Of the various unlovely terms, “bandwidth” is the most useful and the most interesting. The central idea is that public officials have the capacity to focus on, and to promote and implement, only a subset of the universe of good ideas. Bandwidth is limited partly for political reasons. In any particular period, members of Congress, executive branch officials, and the public itself may be unwilling to support more than a small set of proposals. But much of the problem involves the limits of time and attention. A proposed reform might seem excellent, and it might even be able to attract considerable political support, but the minds of the people who might pursue it are occupied, and they do not have the time to learn about it and to explore its merits. Within government, some good ideas fail to go anywhere, not because anyone opposes them, but because the system lacks the bandwidth to investigate them.

Economists focus on the problem of scarcity—on how people allocate their resources (including both time and money) in the face of many competing demands. In their extraordinarily illuminating book, the behavioral economist Sendhil Mullainathan and the cognitive psychologist Eldar Shafir explore something quite different, which is the feeling of scarcity, and the psychological and behavioral consequences of that feeling. They know that the feeling of scarcity differs across various kinds of experiences and that people can feel “poor” with respect to money, time, or relationships with others.

But their striking claim, based on careful empirical research, is that across all of those categories, the feeling of scarcity has quite similar effects. It puts people in a kind of cognitive tunnel, limiting what they are able to see. It depletes their self-control. It makes them more impulsive and sometimes a bit dumb. What we often consider a part of people’s basic character—an inability to learn, a propensity to anger or impatience—may well be a product of their feeling of scarcity. If any of us were similarly situated, we might end up with a character a lot like theirs. An insidious problem is that scarcity produces more scarcity. It creates its own trap.
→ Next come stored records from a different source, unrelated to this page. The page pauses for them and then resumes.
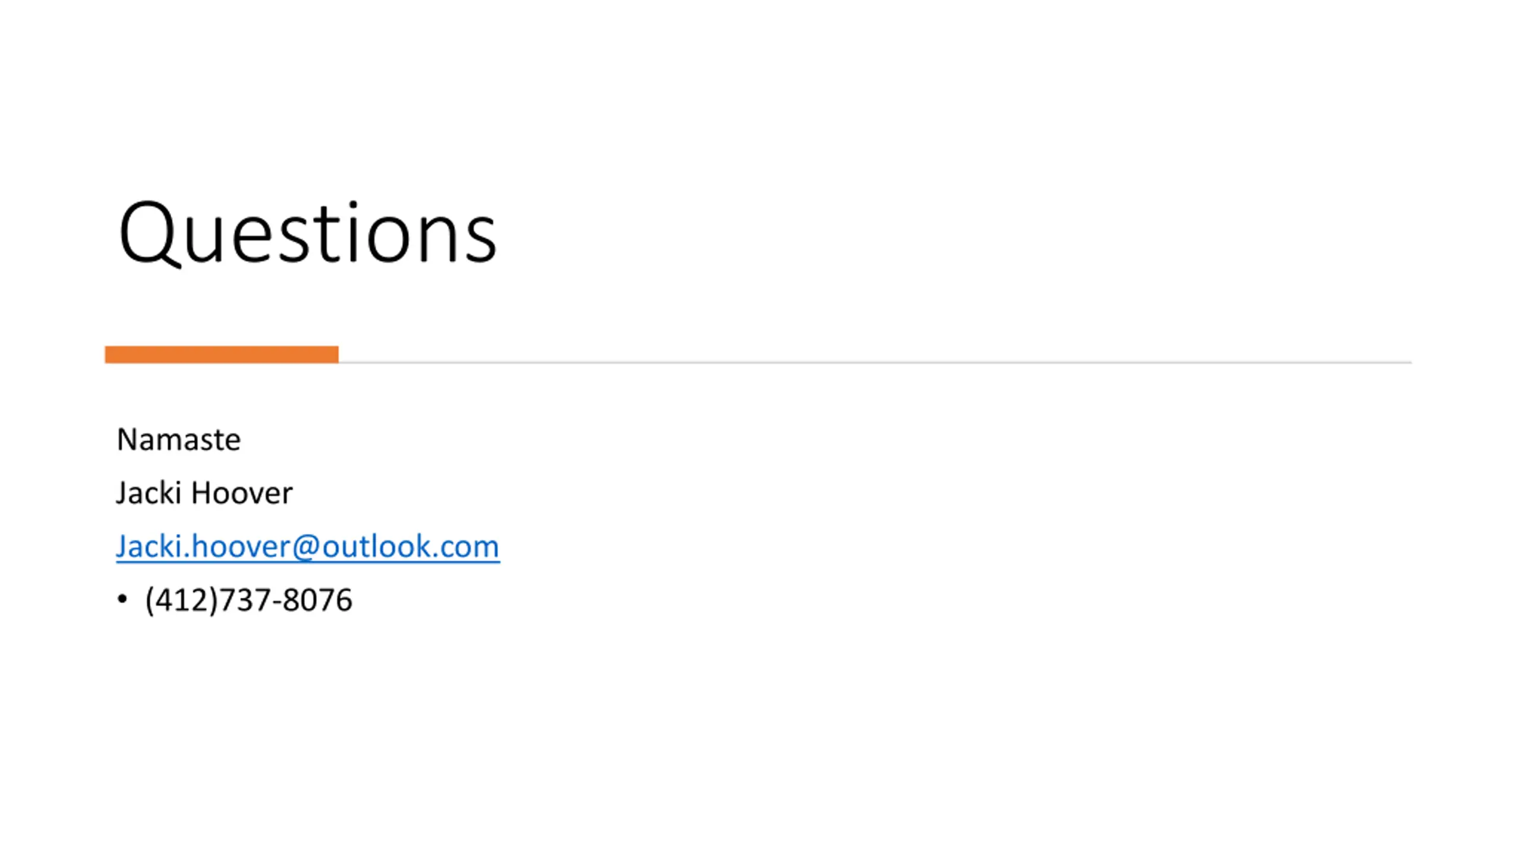Click the thin gray divider line
Screen dimensions: 1521x855
(875, 362)
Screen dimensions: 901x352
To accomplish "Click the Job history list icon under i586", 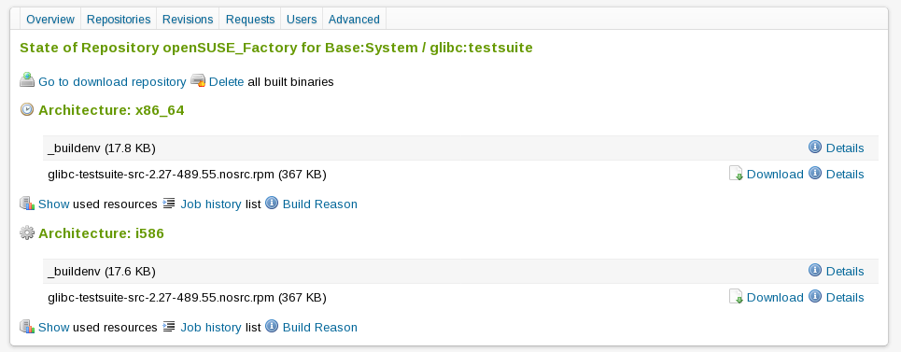I will [169, 326].
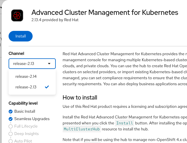Select the release-2.14 channel option
187x143 pixels.
[x=26, y=76]

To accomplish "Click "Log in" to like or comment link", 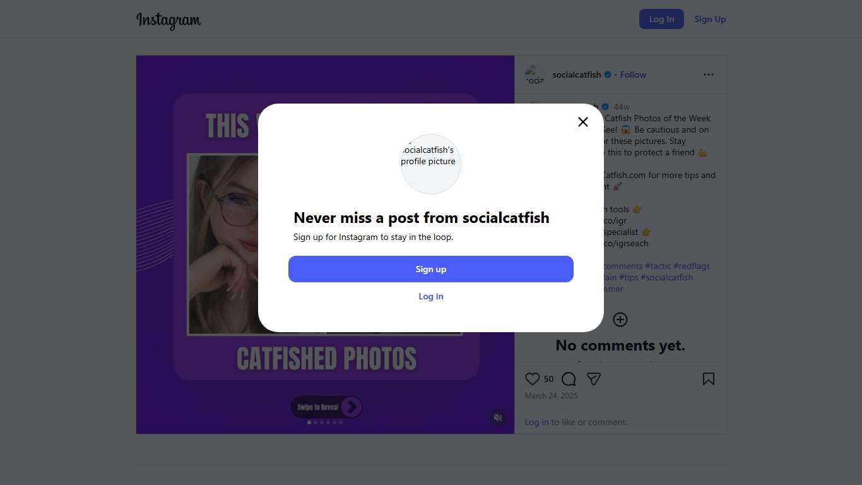I will point(536,422).
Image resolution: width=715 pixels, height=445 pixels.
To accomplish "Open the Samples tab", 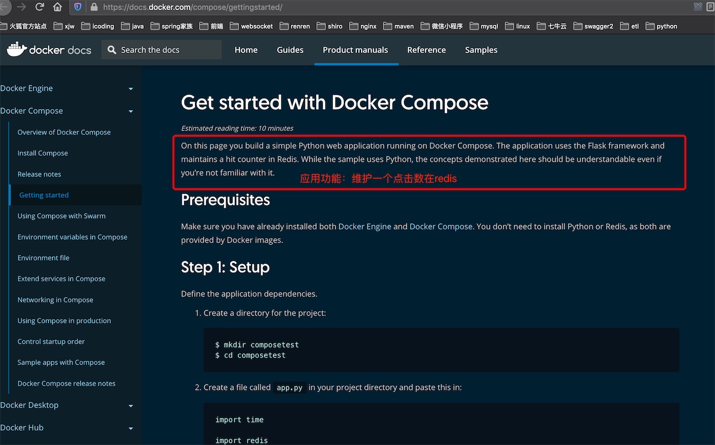I will (x=481, y=50).
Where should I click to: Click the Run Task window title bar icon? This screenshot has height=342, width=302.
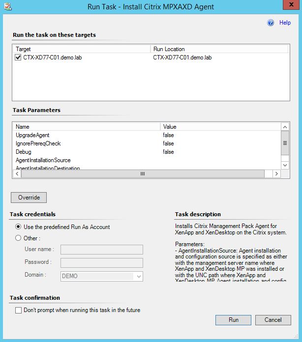pos(6,6)
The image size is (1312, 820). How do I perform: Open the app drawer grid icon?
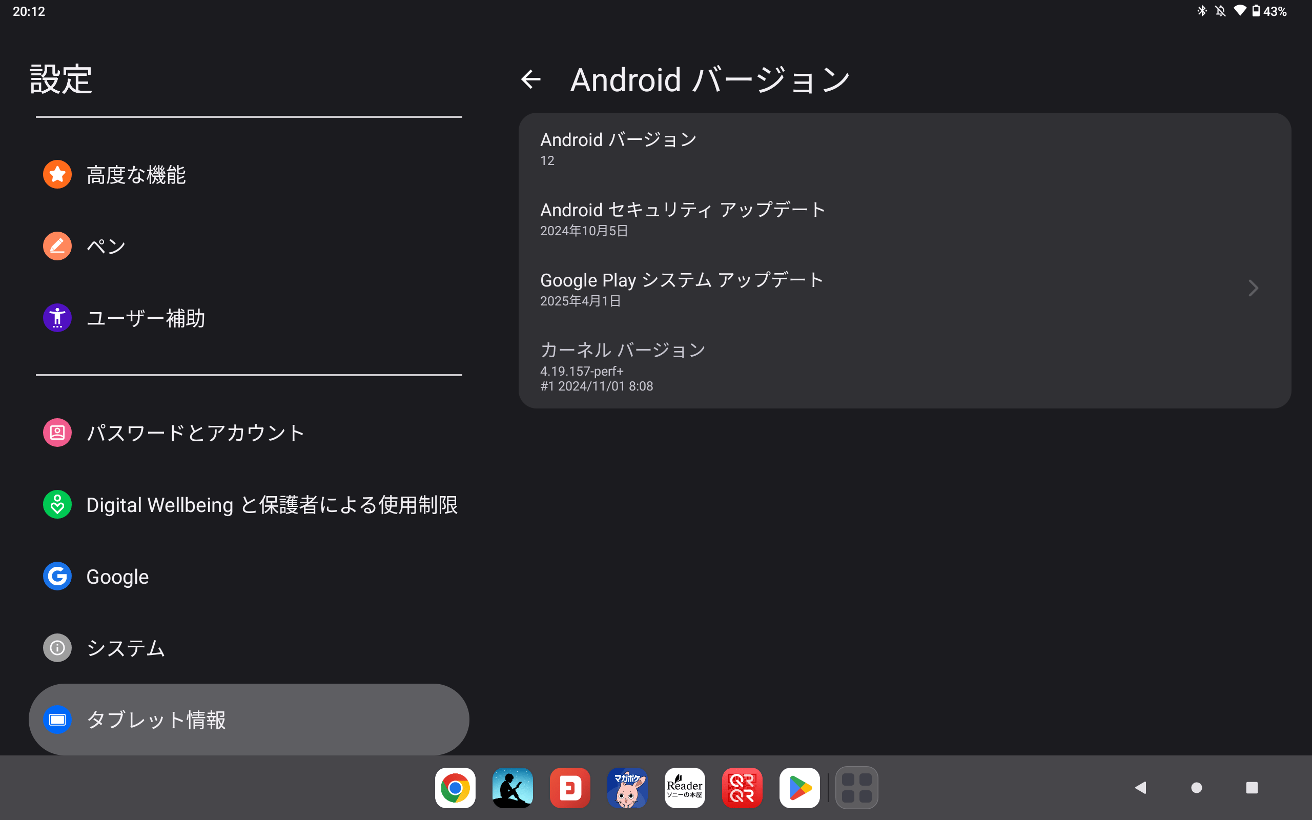(857, 787)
Because they lack money, poor people must focus intensely on the economic consequences of expenditures that wealthy people consider trivial and not worth worrying over. Those without a lot of time have to hoard their minutes, and they may have trouble planning for the long term. The cash-poor and the time-poor have much in common with lonely people, for whom relationships with others are scarce. When people struggle with scarcity, their minds are intensely occupied, even taken over, by what they lack.